Ford, Cohen, and Butler

One of the few benefits of driving long distances with small children is that it is often necessary to distract yourself, whether from their continual screaming or from the fifth consecutive viewing of whatever cartoon movie is currently obsessing them. I usually accomplish this by reading.  Most of our recent drive to Savannah, Georgia was at night, when it is  impossible for me to read, and I did much of the driving myself, when my wife inexplicably claims it is unsafe for me to read, but I did have the chance to read Ford Maddox Ford’s The Good Soldier, Leonard Cohen’s The Favourite Game, and Samuel Butler’s Erewhon. Hence the title of this post, which is probably also the name of a law firm somewhere or other.

I will not say much about any of these books individually, though I enjoyed each of them in its own way.
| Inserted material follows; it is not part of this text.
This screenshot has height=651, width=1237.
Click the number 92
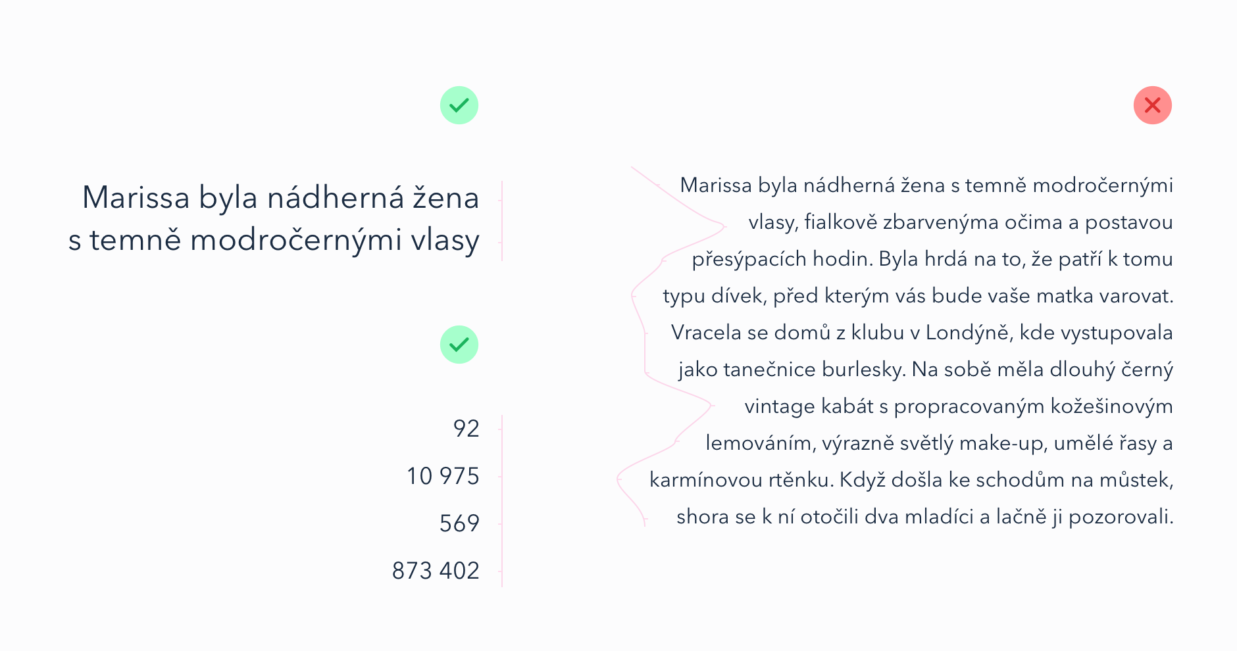coord(466,429)
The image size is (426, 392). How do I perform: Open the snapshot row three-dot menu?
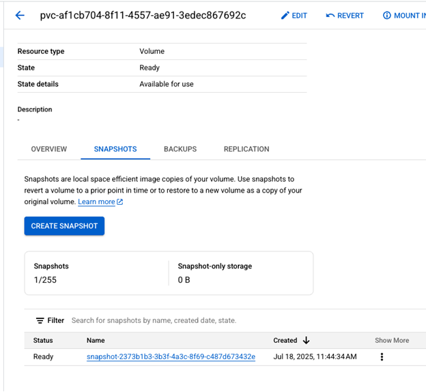(x=382, y=356)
Instead, I want to describe, if I can, how they came to inform each other for me, not because of any intrinsic connection between them, but simply because I chanced to read them together, because they became unified in my imagination by their association with the same journey.  I want to describe what is, for me, the essential experience of reading.
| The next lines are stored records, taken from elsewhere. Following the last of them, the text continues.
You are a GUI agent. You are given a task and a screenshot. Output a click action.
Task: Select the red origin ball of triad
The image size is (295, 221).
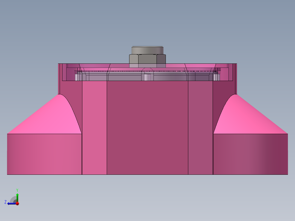(17, 203)
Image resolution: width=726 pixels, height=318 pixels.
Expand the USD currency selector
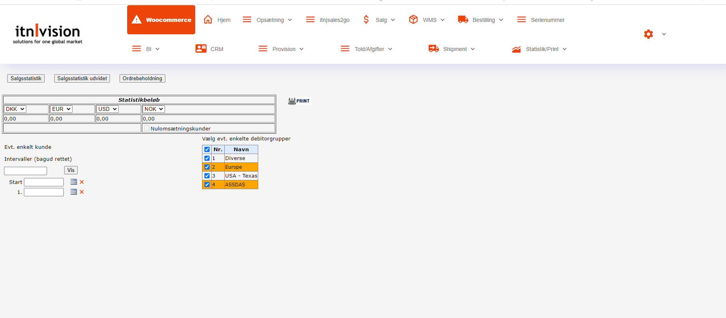pyautogui.click(x=108, y=109)
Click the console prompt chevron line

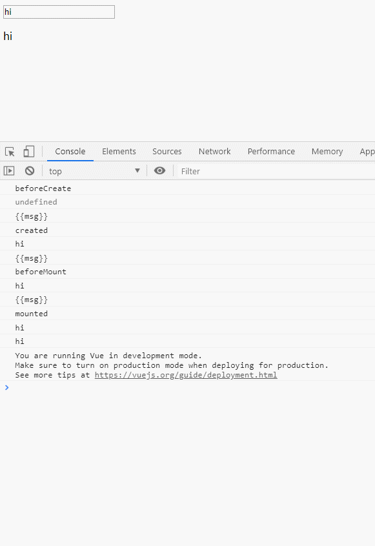[x=187, y=388]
Except that they are all novels, the three books are really unlike. Erewhon, written in 1872, is a utopian fantasy about a young explorer who discovers an entirely different civilization in an unnamed country. The Good Soldier, written in 1915, relates the complex and tragic relationship of two couples as the convalesce in Europe. The Favourite Game, written in 1963, is an experimental narrative of a young Canadian Jew coming of age in Montreal. Each is from a distinctly different time and place, real or imagined, with a distinctly different subject, written in a distinctly different style. They are not even joined by any conscious choice of my own, since The Good Soldier was the last of the novels I had assigned myself to read for a course, The Favourite Game was taken from my shelf on a whim, and Erewhon was found in a thrift store while on the trip.

Even so, because I happened to read them all together, all within the confines of a single trip, these three dissimilar novels began to inform each other for me. I began to see in them thematic unities that I would probably not have seen had I read them separately. All three, for example, are in their different ways concerned with exposing the superficiality of social conventions. Erewhon pointedly satirizes the social, economic, religious, and legal conventions of pre-Victorian England; The Good Soldier exposes, not without a certain sympathy, the facade of the culture of the English gentleman just prior to World War I; and The Favourite Game depicts a young man’s struggles with the facile social conventions of upper class Canadian Jews in the time preceding the volatility of the 1960’s.

There are many dissimilarities here as well, and it would take a good deal more time than I am willing to give in order to establish between these novels the kinds of connections that would be acceptable to an academic standard, but this is not the point for me. The point is that these connections always appear when I read books, listen to music, or watch films in proximity, and that the appearance of these connections cannot be solely attributed either to the texts themselves or the imposition of my own imagination. The novels, as I have already argued, are not themselves alike, so they clearly do require me to impose upon them the thematic unities that I see in them. Yet, each of these novels, as a singular and irreplaceable text, is capable of supporting only a limited set of readings. There are limits to the unities that I can legitimately impose upon them.

The result, then, is an experience that will always be unique in the world. These singular texts produce singularity. They are read in conjunction with each other, perhaps for the first time; read in the context of a road trip from Ontario to Georgia, perhaps for the first time; read simultaneously with Noam Chomsky’s Miseducation, perhaps for the first time; read by this singular reader, certainly and always again for the first time. This singular experience produces what can only be a singular reading that cannot now or ever be reduced to its component parts. I will never again be able to think of one of these novels apart from the others, or to think of Black Mountain, North Carolina apart from the three of them together, or to think of that experience apart from what I am writing now.

These kinds of experience are what reading is for me.  They are, in themselves, essentially, what reading is.  They are why I read.